● TASK ITEM
Please copy out all lines of the entries that contain the word "toolbar".

________

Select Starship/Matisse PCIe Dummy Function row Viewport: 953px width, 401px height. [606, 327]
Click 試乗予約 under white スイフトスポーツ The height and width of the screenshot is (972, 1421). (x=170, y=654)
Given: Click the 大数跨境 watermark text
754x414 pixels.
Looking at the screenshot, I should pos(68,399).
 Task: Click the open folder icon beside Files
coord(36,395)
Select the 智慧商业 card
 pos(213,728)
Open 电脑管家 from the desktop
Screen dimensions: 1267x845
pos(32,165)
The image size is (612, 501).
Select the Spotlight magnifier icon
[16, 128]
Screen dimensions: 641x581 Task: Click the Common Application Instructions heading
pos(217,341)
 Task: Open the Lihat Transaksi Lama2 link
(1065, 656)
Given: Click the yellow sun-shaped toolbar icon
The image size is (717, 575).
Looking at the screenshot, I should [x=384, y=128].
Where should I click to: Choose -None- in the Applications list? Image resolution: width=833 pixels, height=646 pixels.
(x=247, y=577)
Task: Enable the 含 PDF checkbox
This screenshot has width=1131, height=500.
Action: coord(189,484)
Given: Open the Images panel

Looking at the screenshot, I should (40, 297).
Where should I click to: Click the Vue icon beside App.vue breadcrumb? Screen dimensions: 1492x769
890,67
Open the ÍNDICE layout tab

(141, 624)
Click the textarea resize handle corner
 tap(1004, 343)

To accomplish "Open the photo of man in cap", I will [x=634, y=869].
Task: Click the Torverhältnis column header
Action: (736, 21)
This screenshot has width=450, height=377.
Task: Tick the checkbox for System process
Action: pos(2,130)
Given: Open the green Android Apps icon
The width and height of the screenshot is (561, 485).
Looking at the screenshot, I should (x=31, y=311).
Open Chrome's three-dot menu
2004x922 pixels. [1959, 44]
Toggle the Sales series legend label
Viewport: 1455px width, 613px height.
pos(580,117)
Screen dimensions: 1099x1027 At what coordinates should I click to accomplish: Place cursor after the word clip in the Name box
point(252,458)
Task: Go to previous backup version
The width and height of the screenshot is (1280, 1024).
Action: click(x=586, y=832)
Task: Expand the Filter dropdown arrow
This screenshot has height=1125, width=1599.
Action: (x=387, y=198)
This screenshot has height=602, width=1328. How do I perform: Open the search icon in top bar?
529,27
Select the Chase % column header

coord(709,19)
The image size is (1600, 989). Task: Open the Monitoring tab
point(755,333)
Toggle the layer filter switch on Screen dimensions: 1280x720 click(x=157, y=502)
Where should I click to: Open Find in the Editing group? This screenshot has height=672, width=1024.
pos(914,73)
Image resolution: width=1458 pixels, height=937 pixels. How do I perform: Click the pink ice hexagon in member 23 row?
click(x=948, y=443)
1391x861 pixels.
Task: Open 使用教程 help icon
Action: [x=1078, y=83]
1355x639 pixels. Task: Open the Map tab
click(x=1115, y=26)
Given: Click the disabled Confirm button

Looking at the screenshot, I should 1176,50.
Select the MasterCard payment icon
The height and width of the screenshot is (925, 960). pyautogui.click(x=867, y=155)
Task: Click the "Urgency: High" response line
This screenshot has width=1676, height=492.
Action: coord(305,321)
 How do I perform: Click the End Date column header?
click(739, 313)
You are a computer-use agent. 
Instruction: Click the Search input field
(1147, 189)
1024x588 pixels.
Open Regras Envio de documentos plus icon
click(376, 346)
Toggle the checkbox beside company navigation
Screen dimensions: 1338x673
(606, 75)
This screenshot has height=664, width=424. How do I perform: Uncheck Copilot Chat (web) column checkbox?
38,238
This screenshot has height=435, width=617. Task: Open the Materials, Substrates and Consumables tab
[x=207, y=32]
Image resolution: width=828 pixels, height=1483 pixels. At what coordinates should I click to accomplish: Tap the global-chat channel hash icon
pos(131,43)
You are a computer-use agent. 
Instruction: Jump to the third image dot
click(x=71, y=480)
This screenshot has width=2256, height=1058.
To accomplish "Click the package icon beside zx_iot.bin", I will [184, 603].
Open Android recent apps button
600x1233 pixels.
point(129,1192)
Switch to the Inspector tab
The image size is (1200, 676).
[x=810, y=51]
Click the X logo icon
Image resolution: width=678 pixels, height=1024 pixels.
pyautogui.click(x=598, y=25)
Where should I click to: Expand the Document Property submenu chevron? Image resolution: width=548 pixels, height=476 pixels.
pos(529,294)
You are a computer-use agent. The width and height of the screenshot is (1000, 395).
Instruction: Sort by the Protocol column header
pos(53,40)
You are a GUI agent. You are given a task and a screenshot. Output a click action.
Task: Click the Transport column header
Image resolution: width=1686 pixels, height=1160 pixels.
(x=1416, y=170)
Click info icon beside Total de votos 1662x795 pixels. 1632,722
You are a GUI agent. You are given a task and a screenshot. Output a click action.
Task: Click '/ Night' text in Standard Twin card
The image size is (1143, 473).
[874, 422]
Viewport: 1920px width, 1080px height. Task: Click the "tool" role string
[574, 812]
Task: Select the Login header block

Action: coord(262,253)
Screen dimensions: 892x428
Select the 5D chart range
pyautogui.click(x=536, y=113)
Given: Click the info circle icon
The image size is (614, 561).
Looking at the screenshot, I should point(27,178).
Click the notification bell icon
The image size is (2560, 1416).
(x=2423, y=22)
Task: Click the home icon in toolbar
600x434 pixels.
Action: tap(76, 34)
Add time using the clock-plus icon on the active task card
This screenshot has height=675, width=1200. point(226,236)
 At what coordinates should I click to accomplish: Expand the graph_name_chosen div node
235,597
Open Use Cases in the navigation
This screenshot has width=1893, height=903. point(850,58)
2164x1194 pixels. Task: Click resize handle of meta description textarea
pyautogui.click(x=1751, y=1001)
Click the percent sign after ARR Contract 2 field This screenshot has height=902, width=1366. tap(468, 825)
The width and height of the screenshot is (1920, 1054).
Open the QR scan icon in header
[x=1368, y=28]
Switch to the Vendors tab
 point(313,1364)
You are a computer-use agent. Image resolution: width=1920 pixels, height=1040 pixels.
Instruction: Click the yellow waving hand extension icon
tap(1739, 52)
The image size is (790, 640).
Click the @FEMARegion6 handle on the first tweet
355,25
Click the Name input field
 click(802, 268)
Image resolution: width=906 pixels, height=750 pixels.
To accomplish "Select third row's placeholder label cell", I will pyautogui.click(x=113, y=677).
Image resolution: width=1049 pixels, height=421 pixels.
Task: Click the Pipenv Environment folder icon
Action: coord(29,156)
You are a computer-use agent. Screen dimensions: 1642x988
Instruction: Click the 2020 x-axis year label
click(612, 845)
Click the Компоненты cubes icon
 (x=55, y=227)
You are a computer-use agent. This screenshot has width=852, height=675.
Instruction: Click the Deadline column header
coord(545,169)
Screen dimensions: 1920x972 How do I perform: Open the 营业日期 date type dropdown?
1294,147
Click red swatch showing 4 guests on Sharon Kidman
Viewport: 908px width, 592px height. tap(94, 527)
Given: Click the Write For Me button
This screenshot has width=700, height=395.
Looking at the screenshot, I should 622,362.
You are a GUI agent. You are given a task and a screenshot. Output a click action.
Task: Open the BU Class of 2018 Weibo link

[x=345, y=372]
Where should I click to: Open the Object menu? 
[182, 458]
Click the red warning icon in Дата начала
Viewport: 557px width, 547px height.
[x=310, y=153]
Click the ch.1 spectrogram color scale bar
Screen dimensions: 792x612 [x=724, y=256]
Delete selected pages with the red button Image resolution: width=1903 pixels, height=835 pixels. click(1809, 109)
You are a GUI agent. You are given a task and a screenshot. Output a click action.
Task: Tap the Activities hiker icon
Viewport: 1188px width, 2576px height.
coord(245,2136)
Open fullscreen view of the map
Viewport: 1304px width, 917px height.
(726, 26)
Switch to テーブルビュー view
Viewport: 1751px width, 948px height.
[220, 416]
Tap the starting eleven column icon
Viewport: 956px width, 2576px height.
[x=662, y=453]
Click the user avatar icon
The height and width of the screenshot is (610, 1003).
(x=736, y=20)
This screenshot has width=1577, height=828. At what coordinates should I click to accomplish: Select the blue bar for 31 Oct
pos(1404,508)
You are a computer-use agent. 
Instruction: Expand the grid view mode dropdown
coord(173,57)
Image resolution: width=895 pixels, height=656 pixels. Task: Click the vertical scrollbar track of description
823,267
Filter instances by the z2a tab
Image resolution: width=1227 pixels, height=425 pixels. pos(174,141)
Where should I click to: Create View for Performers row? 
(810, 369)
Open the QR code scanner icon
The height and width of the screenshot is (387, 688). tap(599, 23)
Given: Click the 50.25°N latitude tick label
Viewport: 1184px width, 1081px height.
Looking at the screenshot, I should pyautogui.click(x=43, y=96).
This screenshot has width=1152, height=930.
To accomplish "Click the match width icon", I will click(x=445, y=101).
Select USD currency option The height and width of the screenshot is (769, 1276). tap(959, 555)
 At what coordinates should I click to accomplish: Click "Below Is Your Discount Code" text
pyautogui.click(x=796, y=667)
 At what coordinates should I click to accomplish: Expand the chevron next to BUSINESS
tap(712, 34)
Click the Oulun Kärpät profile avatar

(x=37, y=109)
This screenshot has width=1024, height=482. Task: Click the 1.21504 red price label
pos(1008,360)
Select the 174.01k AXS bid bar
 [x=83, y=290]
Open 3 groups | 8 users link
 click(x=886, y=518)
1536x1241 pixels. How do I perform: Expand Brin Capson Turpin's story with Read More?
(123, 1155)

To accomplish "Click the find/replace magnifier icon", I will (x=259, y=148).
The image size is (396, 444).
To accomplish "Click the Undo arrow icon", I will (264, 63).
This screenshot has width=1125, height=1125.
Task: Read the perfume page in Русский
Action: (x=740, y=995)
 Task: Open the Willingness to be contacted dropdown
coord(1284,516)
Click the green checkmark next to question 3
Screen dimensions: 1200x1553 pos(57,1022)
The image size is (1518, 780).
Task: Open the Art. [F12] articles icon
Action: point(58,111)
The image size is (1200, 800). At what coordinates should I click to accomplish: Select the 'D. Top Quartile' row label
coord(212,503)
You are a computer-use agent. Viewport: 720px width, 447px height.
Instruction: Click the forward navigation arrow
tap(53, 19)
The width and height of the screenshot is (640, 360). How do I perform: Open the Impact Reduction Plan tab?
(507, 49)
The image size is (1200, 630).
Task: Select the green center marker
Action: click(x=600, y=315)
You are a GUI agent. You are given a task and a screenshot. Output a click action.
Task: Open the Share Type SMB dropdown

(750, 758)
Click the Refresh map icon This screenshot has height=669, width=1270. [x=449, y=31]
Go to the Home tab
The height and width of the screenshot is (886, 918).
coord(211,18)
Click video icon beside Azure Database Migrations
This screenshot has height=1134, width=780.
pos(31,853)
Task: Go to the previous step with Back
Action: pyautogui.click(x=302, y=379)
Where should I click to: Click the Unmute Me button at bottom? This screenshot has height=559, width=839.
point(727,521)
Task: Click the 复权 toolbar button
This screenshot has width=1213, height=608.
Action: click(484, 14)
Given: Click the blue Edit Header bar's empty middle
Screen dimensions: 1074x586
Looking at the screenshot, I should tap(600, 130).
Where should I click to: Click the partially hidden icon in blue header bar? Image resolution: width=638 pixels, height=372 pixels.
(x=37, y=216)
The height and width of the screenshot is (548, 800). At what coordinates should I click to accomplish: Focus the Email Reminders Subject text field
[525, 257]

________

● PROBLEM SOLUTION
Given: Click the yellow sun-shaped toolbar icon
Task: Click the home icon in toolbar
Task: Click the 复权 toolbar button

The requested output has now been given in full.